Recent Benjamin Franklin graduate Audrey Rozier is a leader of Free Your Voice, the pupil group intends to block the incinerator, in addition to the co-author of a vampire song devoted to the effort. “We’ve got our rights according to the changes / But do we feel like we have been resented / Ignored, pushed to the side by which opinions don’t matter,” goes one verse.
Rozier says that the song, which she has played all over the city, has helped educate the local community and also a wider Baltimore audience. “What was amazing to me at the start was that people outside the community were likely to [build the incinerator], but the men and women who live here did not understand anything about it,” she says. “I believe that is changed.”
That disconnect between the political elite as well as the communities affected by its decisions is at the heart of the fight over the Curtis Bay incinerator, says Sawtell. In Baltimore and elsewhere, decisions on economic development policies are produced by a political and economic elite with little if any input from the working residents who have to live day-to-day with the consequences. “Community members we have talked to say nobody asked their opinion before the project was announced,” says Sawtell. “I think when it was that the kids of Gov. O’Malley, or even the kids of Mayor Rawlings-Blake, who were likely to be poisoned, the choice would be different.” Meanwhile, the excitement for the plant one of politicians appears to have cooled in the face of the protests, Sawtell says, with near-silence on the issue from Mayor Rawlings-Blake at the past couple of years.

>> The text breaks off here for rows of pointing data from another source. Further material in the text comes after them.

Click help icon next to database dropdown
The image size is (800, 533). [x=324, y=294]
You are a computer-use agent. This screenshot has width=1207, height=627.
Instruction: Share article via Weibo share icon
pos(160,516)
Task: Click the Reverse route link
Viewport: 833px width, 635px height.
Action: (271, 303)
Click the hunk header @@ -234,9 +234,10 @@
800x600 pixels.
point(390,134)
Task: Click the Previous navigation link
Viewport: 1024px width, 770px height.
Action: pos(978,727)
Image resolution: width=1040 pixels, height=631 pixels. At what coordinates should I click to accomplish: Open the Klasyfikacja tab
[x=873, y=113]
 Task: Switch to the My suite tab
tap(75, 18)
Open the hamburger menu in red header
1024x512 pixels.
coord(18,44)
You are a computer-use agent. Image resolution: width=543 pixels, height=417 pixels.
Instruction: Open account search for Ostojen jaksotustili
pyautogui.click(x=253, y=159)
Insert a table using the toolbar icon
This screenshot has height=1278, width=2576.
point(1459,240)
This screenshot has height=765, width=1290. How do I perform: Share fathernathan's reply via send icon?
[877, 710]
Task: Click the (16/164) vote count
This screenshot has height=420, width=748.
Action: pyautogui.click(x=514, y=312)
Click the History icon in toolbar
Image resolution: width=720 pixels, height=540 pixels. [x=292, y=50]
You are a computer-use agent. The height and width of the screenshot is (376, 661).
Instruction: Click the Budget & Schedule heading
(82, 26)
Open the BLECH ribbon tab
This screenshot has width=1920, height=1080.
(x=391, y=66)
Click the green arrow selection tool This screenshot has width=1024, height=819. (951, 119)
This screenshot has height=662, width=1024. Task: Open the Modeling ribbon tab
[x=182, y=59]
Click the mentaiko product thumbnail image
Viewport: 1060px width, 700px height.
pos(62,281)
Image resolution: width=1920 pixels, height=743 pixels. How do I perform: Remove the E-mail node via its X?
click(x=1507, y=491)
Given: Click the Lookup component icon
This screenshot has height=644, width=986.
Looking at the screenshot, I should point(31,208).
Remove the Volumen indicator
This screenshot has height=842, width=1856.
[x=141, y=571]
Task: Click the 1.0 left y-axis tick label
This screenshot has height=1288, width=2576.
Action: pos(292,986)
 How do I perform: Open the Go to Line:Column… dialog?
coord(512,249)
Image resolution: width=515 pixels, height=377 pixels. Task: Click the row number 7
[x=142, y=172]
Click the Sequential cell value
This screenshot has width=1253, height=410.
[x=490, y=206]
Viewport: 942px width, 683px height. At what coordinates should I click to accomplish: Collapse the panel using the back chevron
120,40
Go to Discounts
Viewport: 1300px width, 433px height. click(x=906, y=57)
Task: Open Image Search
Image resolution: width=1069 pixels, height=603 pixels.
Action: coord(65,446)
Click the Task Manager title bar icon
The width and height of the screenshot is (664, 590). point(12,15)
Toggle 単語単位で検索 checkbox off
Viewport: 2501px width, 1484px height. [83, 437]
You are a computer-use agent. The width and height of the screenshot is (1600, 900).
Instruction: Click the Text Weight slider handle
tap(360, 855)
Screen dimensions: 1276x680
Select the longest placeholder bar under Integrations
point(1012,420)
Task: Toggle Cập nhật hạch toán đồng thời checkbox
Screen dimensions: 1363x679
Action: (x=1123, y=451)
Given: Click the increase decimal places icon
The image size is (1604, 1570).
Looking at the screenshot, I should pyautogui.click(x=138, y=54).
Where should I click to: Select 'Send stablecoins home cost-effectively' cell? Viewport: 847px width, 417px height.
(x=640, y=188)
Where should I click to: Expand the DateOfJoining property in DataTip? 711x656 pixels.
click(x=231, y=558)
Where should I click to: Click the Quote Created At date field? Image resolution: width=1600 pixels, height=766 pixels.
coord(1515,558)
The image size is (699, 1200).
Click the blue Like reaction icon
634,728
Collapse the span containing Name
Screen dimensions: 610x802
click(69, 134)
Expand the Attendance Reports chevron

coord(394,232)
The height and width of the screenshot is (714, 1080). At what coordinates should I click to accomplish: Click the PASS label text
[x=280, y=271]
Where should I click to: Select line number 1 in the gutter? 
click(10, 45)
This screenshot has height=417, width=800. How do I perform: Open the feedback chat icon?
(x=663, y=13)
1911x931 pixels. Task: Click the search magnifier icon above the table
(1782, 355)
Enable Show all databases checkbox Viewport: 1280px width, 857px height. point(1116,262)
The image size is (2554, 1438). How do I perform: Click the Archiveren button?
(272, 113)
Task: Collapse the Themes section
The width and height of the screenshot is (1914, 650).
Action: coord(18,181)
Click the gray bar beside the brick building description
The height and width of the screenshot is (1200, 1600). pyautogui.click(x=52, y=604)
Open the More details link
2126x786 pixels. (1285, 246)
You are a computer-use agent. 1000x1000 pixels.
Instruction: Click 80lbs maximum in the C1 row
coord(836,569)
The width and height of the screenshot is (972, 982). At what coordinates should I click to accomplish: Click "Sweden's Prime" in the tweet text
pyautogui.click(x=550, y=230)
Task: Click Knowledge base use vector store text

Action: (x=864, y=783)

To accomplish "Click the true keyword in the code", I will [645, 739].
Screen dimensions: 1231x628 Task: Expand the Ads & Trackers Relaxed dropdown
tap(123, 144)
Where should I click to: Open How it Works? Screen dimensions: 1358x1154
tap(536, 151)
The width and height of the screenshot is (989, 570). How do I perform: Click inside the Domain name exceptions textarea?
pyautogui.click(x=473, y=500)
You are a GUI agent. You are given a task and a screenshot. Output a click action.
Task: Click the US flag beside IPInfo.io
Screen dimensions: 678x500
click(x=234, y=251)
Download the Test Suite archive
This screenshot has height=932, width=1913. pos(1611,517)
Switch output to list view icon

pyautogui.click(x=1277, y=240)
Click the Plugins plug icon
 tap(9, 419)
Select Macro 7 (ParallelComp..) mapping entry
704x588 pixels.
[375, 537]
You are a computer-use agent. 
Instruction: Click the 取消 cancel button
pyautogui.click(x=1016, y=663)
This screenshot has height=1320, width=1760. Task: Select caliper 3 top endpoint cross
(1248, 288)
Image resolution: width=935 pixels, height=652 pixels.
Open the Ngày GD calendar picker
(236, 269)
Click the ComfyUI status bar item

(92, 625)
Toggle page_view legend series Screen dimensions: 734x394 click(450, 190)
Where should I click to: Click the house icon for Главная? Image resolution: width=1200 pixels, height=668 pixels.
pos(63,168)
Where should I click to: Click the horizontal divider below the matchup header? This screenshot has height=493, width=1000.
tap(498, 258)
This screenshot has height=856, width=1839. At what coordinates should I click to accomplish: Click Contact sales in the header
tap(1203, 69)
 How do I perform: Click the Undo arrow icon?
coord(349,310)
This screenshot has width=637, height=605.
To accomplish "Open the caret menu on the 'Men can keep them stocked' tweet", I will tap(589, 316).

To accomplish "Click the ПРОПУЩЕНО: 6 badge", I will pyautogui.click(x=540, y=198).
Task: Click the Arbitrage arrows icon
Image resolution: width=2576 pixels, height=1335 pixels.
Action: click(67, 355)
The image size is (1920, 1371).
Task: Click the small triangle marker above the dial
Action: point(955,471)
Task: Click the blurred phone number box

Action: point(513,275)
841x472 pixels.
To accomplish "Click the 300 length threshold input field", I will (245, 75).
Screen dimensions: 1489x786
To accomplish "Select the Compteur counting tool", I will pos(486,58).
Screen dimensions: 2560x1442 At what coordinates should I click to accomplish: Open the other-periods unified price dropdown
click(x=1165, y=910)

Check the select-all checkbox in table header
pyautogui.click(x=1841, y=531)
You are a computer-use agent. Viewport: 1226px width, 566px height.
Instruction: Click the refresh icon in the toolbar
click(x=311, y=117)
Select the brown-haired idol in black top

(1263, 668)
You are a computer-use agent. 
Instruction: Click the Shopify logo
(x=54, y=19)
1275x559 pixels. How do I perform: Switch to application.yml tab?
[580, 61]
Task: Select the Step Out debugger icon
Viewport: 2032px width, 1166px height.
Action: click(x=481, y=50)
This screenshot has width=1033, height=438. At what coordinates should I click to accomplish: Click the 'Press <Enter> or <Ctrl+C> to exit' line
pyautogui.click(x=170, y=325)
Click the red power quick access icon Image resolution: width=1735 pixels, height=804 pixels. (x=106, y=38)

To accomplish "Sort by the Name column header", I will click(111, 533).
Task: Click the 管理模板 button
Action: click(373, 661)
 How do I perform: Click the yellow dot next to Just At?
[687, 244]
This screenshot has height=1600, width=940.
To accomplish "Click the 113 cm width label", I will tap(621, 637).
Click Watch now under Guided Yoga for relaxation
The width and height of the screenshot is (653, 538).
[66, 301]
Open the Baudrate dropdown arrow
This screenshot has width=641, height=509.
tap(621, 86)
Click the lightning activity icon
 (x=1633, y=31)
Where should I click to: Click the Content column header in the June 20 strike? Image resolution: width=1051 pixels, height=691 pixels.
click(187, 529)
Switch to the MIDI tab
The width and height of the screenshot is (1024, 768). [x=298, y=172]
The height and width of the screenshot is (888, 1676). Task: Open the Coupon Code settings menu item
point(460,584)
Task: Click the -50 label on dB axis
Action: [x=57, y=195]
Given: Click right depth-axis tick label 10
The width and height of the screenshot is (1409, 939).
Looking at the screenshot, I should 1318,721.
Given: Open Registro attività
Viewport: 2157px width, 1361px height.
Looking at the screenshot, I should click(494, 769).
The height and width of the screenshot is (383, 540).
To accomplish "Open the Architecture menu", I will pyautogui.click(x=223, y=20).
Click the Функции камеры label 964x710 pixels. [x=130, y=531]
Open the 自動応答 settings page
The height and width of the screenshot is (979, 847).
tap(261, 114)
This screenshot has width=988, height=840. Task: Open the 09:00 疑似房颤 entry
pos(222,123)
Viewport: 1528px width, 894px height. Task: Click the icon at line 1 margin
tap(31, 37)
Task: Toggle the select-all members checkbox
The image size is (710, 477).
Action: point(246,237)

If the construction delays are any indication, even Energy Answers may be losing interest, even though the business tells In These Times it’s in”confidential discussions for energy and waste revenue” and plans to continue with the project. Sawtell, however, believes that a major drive from competitions now could kill the plan once and for all.
If the construction delays are any indication, even Energy Answers may be losing interest, although the company tells In These Times it’s in “confidential discussions for waste and energy sales” and plans to proceed with the project. Sawtell, however, believes that a major push from opponents now could kill the plan once and for all.